Allows simplifying error handling with Apache Beam
Project description
Asgarde
This module allows simplifying error handling with Apache Beam Python.
Versions compatibility between Beam and Asgarde
Asgarde | Beam |
---|---|
0.16.0 | >= 2.37.0 |
Installation of project
The project is hosted on PyPi repository.
You can install it with all the build tools compatibles with PyPi and pip.
PyPi
Example with pip command line from bash
pip install asgarde==0.16.0
Example with requirements.txt
requirements.txt file
asgarde==0.16.0
pip install -r requirements.txt
Example with Pipenv
PipFile
[[source]]
url = "https://pypi.org/simple"
verify_ssl = true
name = "pypi"
[packages]
asgarde = "==0.16.0"
[requires]
python_version = "3.8"
pipenv shell
pipenv install
- pipenv shell creates a virtual env
pipenv install
installs all the packages specified in the Pipfile- A PipFile.lock is generated with a hash on installed packages
https://pipenv.pypa.io/en/latest/
Example of native error handling with Beam
The following example shows error handling in each step with usual Beam code.
@dataclass
class TeamInfo:
name: str
country: str
city: str
@dataclass
class Failure:
pipeline_step: str
input_element: str
exception: Exception
team_names = [
'PSG',
'OL',
'Real',
'ManU'
]
team_countries = {
'PSG': 'France',
'OL': 'France',
'Real': 'Spain',
'ManU': 'England'
}
team_cities = {
'PSG': 'Paris',
'OL': 'France',
'Real': 'Madrid',
'ManU': 'Manchester'
}
class MapToTeamWithCountry(DoFn):
def process(self, element, *args, **kwargs):
try:
team_name: str = element
yield TeamInfo(
name=team_name,
country=team_countries[team_name],
city=''
)
except Exception as err:
failure = Failure(
pipeline_step="Map 1",
input_element=element,
exception=err
)
yield pvalue.TaggedOutput(FAILURES, failure)
class MapToTeamWithCity(DoFn):
def process(self, element, *args, **kwargs):
try:
team_info: TeamInfo = element
city: str = team_cities[team_info.name]
yield TeamInfo(
name=team_info.name,
country=team_info.country,
city=city
)
except Exception as err:
failure = Failure(
pipeline_step="Map 2",
input_element=element,
exception=err
)
yield pvalue.TaggedOutput(FAILURES, failure)
class FilterFranceTeams(DoFn):
def process(self, element, *args, **kwargs):
try:
team_info: TeamInfo = element
if team_info.country == 'France':
yield element
except Exception as err:
failure = Failure(
pipeline_step="Filter France teams",
input_element=element,
exception=err
)
yield pvalue.TaggedOutput(FAILURES, failure)
# In Beam pipeline.
input_teams: PCollection[str] = p | 'Read' >> beam.Create(team_names)
outputs_map1, failures_map1 = (input_teams | 'Map to team with country' >> ParDo(MapToTeamWithCountry())
.with_outputs(FAILURES, main='outputs'))
outputs_map2, failures_map2 = (outputs_map1 | 'Map to team with city' >> ParDo(MapToTeamWithCity())
.with_outputs(FAILURES, main='outputs'))
outputs_filter, failures_filter = (outputs_map2 | 'Filter France teams' >> ParDo(FilterFranceTeams())
.with_outputs(FAILURES, main='outputs'))
all_failures = (failures_map1, failures_map2, failures_filter) | 'All Failures PCollections' >> beam.Flatten()

§ Exercises
• 1. Decide whether each statement agrees with the Asgarde description: (a) the project is hosted on PyPi; (b) the Pipfile example sets Python version 3.9; (c) in the native error-handling example, the filter step records its pipeline step as "Map 3". For each, answer yes or no and quote the words of the Asgarde description that decide it.
• 2. Reproduce the part of the Asgarde description starting at "input_teams: PCollection[str] = p" and ending at "teams' >> ParDo(FilterFranceTeams())".
The data after this point has no connection to the Asgarde description.

§ Dataset extract

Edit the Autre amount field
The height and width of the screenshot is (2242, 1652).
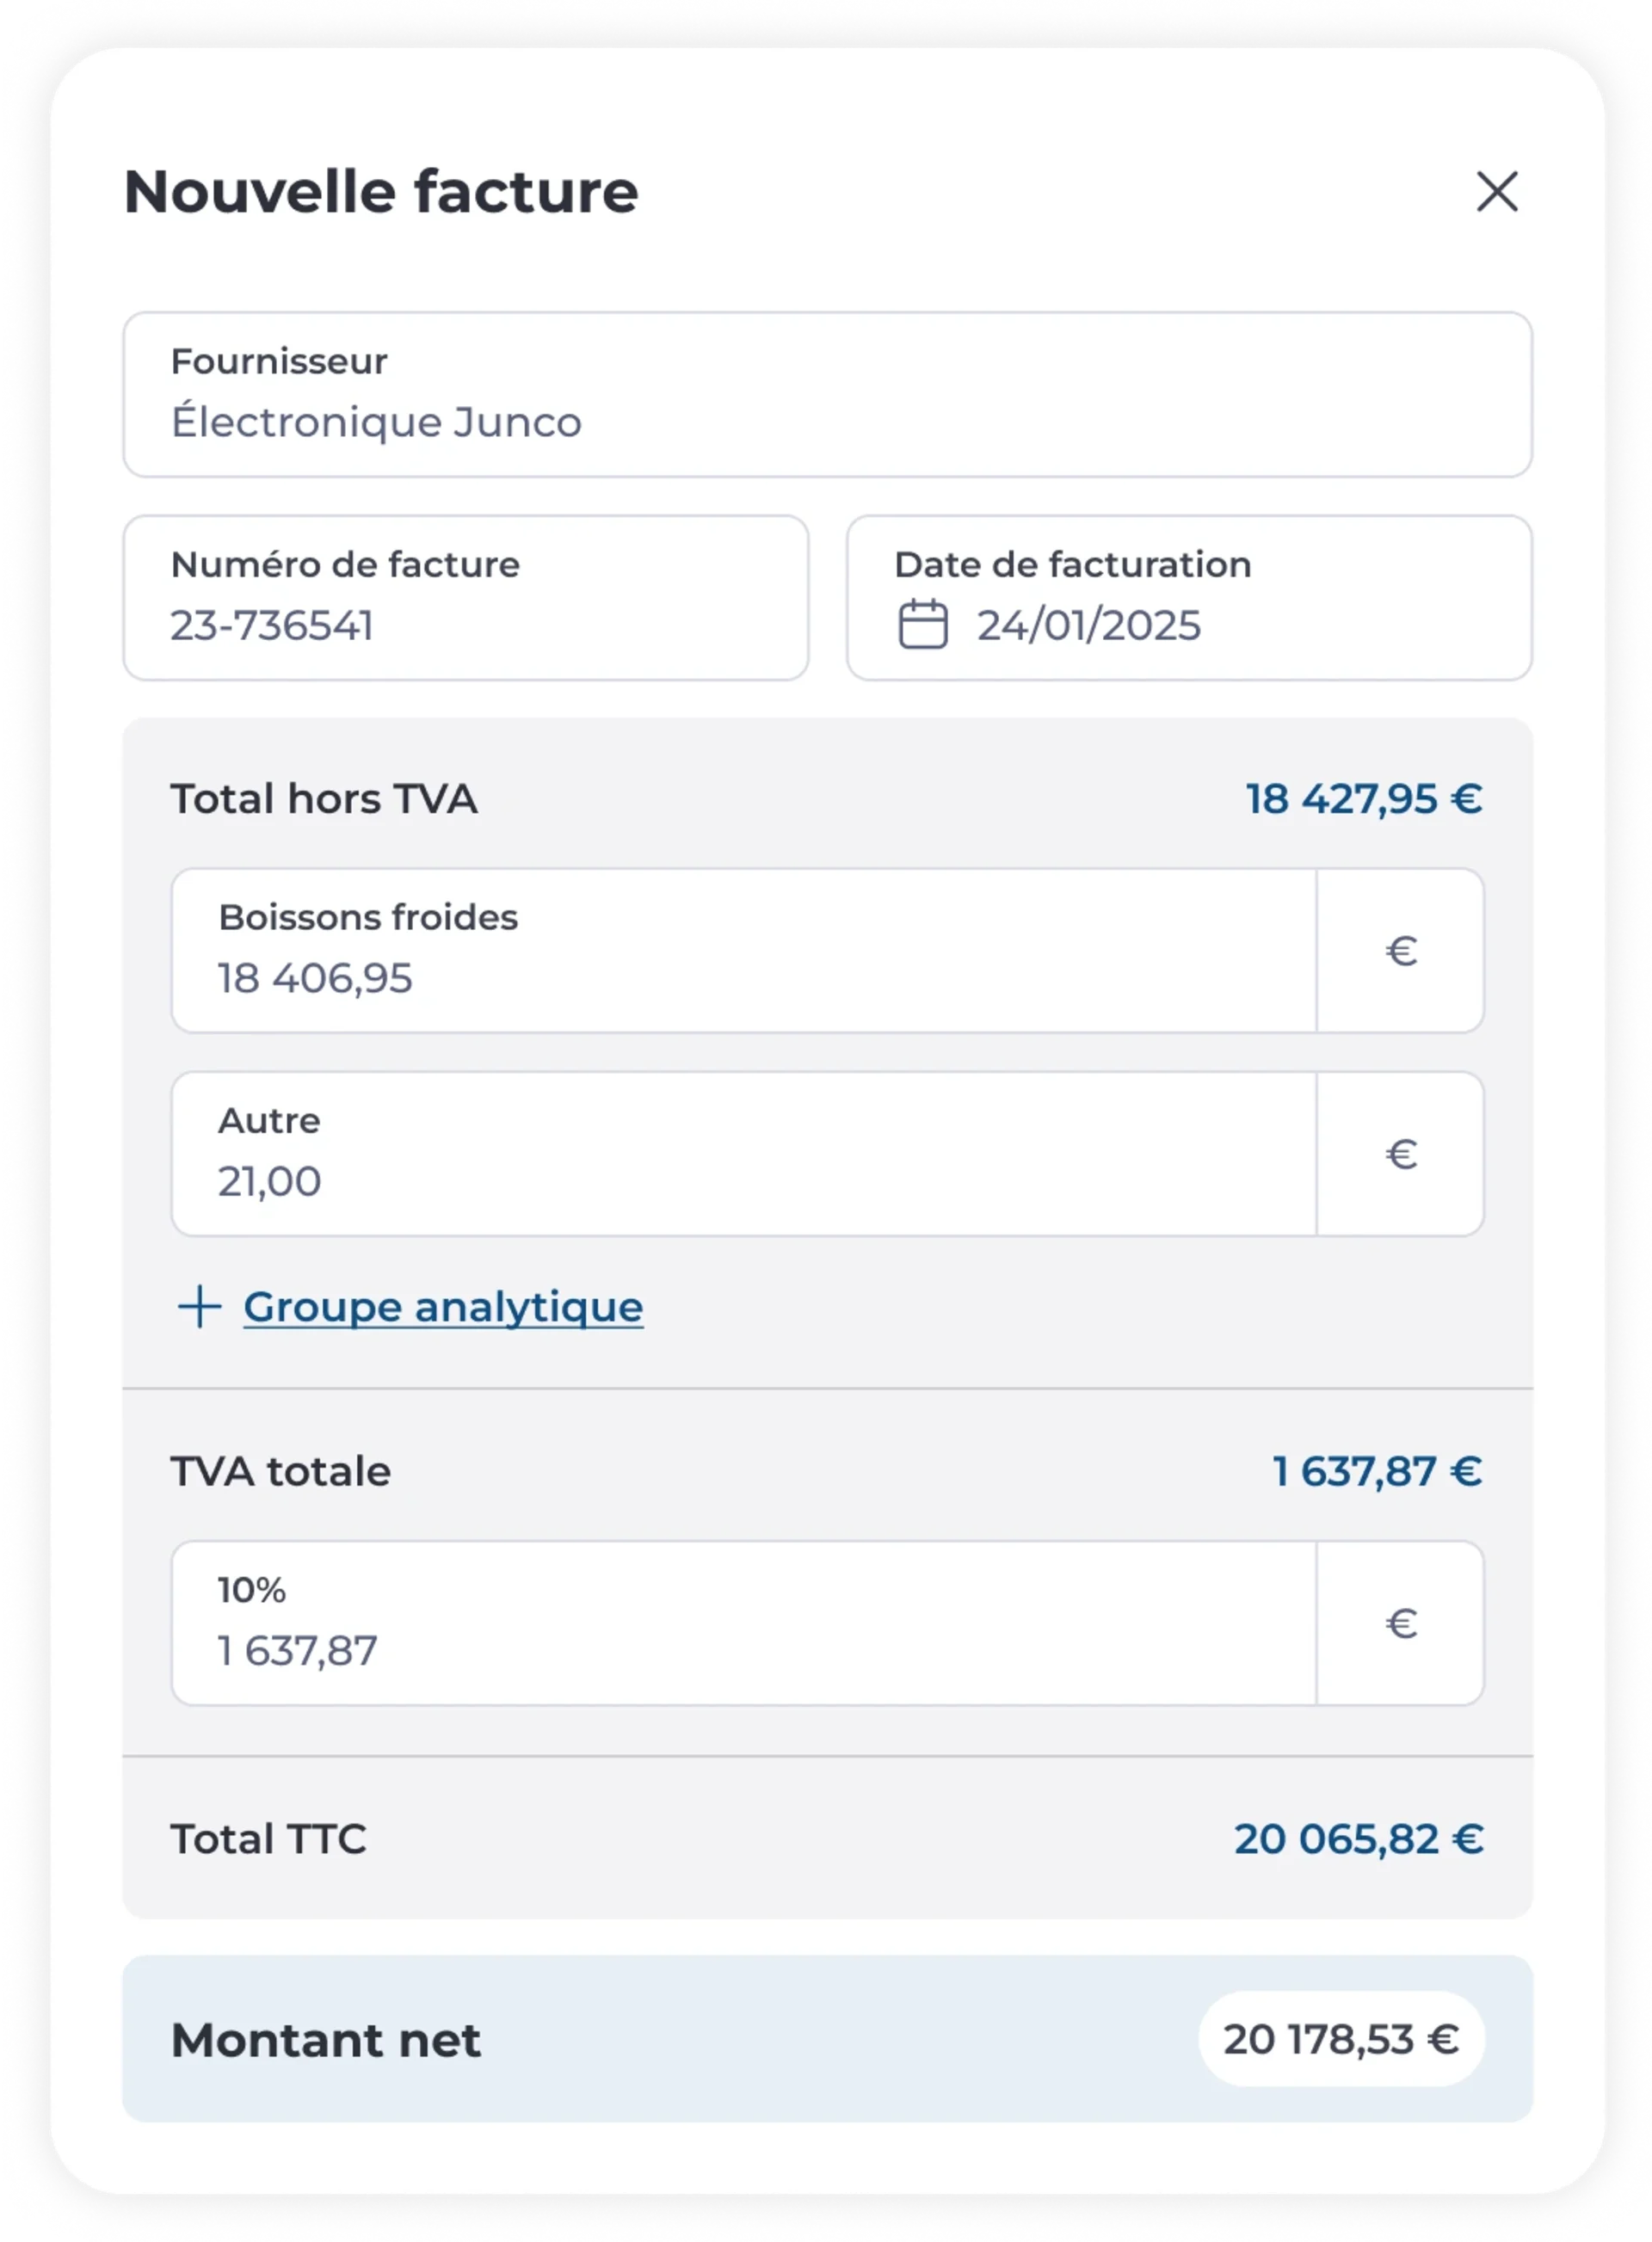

§ Task-by-task outputs
• 1.
(a) Yes: "The project is hosted on PyPi repository."
(b) No: "python_version = "3.8""
(c) No: "pipeline_step="Filter France teams""

• 2.
input_teams: PCollection[str] = p | 'Read' >> beam.Create(team_names)
outputs_map1, failures_map1 = (input_teams | 'Map to team with country' >> ParDo(MapToTeamWithCountry())
.with_outputs(FAILURES, main='outputs'))
outputs_map2, failures_map2 = (outputs_map1 | 'Map to team with city' >> ParDo(MapToTeamWithCity())
.with_outputs(FAILURES, main='outputs'))
outputs_filter, failures_filter = (outputs_map2 | 'Filter France teams' >> ParDo(FilterFranceTeams())